Cognitive Behavioral Therapy

Cognitive Behavioral Therapy
Cognitive Behavioral Therapy

Cognitive Behavioral Therapy, or CBT, is a form of talk therapy that helps us address problems in our lives by examining how our thoughts, known as cognitions, influence our feelings and behaviors. Negative, irrational beliefs about ourselves, others, or the world around us can lead to distressing emotions such as fear, sadness, or anger and result in making decisions (or engaging in behaviors) that result in poor outcomes for our functioning.

A client may come to therapy due to experiencing overwhelming feelings of hopelessness and loss of motivation. Through CBT, the therapist helps the client process the connection that this hopelessness may be stemming from cognitions such as “I’ve never succeeded at anything I’ve tried,” or “People will soon figure out I’m not really competent." CBT techniques would help highlight how these negative thoughts feed the feelings of depression and lead to behaviors such as withdrawal, excessive sleeping, or combativeness. The goal of CBT is to restructure negative thought patterns to enhance our mood and learn new, productive ways of engaging with the world around us.

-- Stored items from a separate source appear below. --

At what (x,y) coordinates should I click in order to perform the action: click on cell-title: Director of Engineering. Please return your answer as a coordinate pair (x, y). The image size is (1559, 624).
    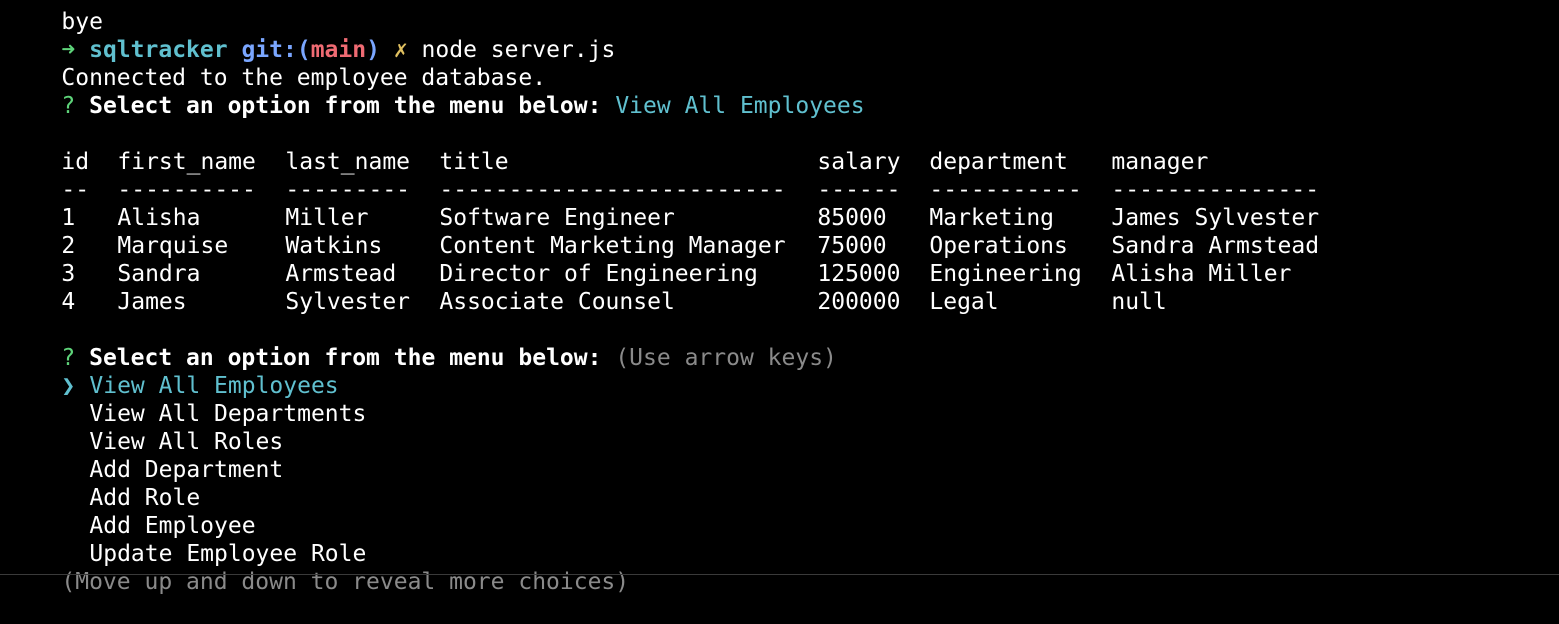
    Looking at the image, I should click on (598, 274).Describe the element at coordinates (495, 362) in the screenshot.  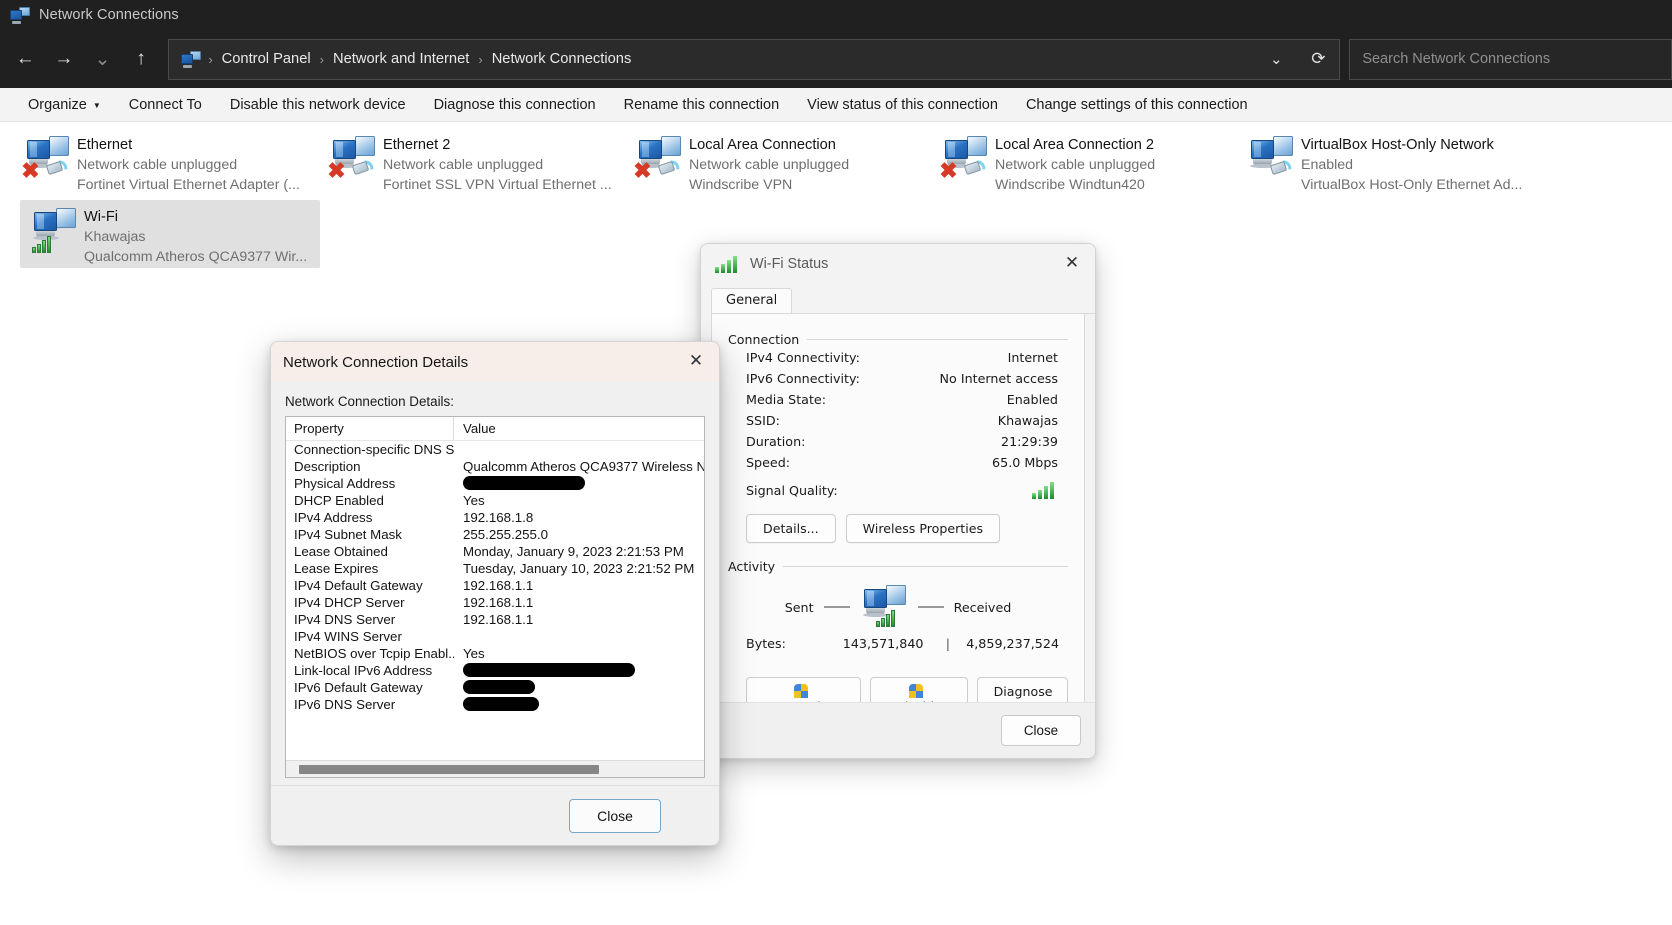
I see `ncd-title-bar: Network Connection Details ✕` at that location.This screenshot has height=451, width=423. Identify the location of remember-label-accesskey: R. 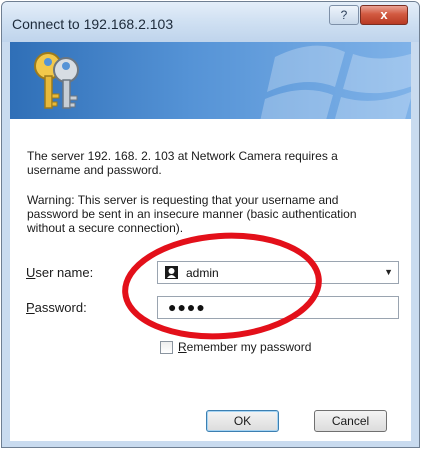
(182, 347).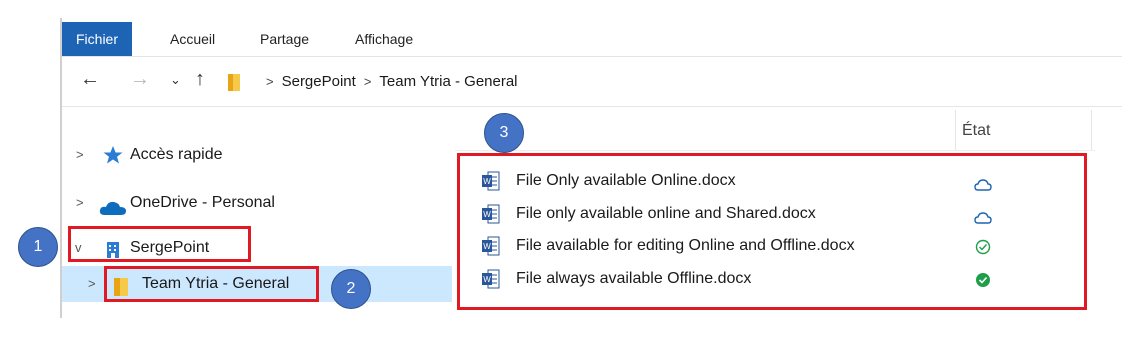  What do you see at coordinates (192, 39) in the screenshot?
I see `tab-accueil: Accueil` at bounding box center [192, 39].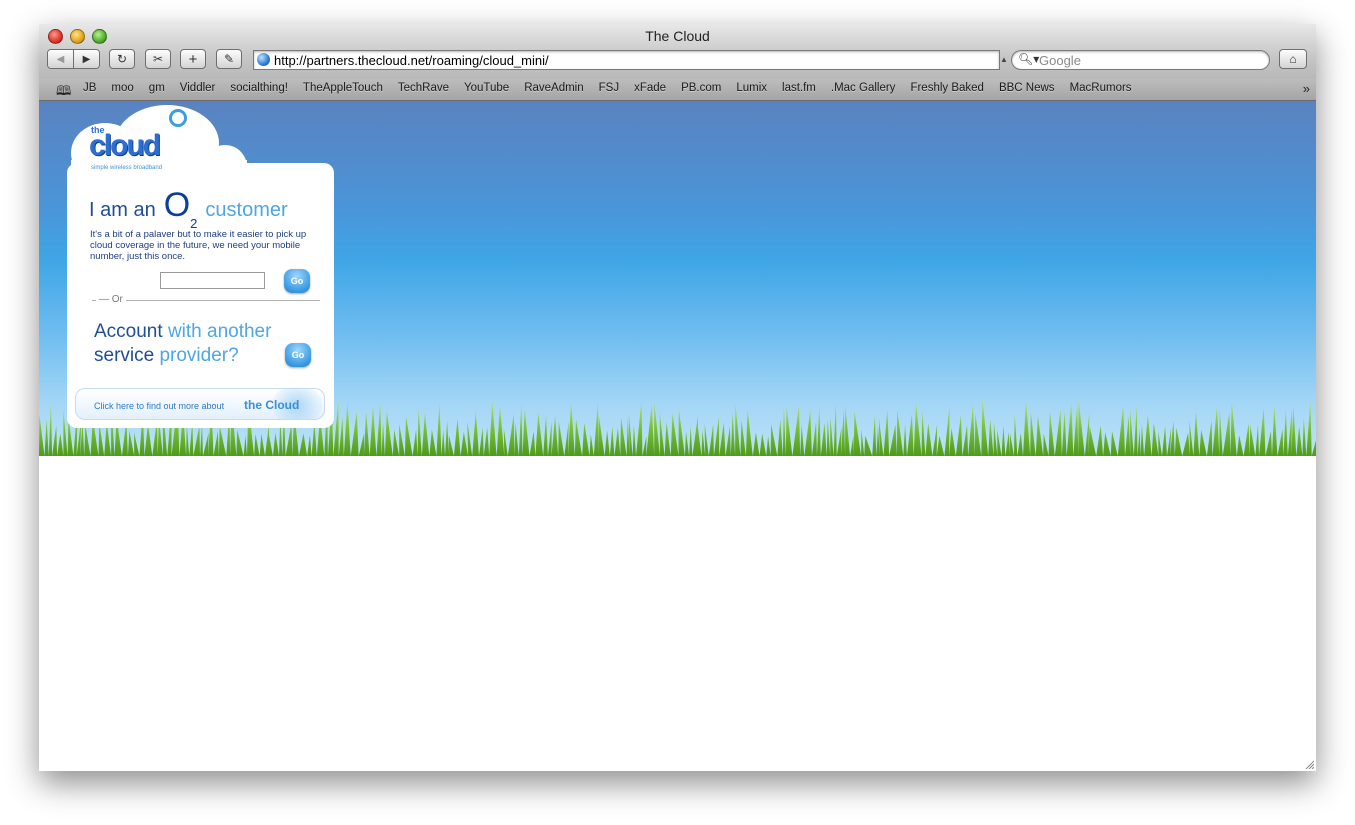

Extensive research has found CBT to be one of the most effective treatment approaches for producing positive, measurable change. This form of therapy treats a wide range of disorders including depression, anxiety, ADHD, eating disorders, PTSD, substance use, bipolar disorder, and compulsive disorders, to name a few.

Click here to learn more about Cognitive Behavioral Therapy on Psychology Today: https://www.psychologytoday.com/us/therapy-types/cognitive-behavioral-therapy

Is Cognitive Behavioral Therapy right for me?

While CBT is a highly effective treatment for a majority of mental health concerns, one of the indicators that it may be beneficial for you is if you’ve been having distressing thoughts, feeling a lack of joy, calmness, focus, or motivation, and experiencing difficulty functioning in various areas of your life. These distressing thoughts may or may not be grounded in reality, but they feel true to you. Perhaps you’ve found yourself perseverating on the notion “I am a terrible friend/partner” or “I can never fully trust anyone” or ‘’Things will never get better” or “I am a failure.”

In CBT, we would explore how realistic those thoughts are; what “evidences” or past/present experiences are we using to arrive at this conclusion, and what does it even mean to be “terrible” or a “failure"? We would work together bit by bit on identifying and challenging these negative thoughts, processing the feelings arising from them (sadness, anxiety, fear, numbness), identifying the behaviors resulting from these thoughts and feelings that may be hurting you, and work on techniques to create new, helpful behaviors and restore your sense of balance and peace.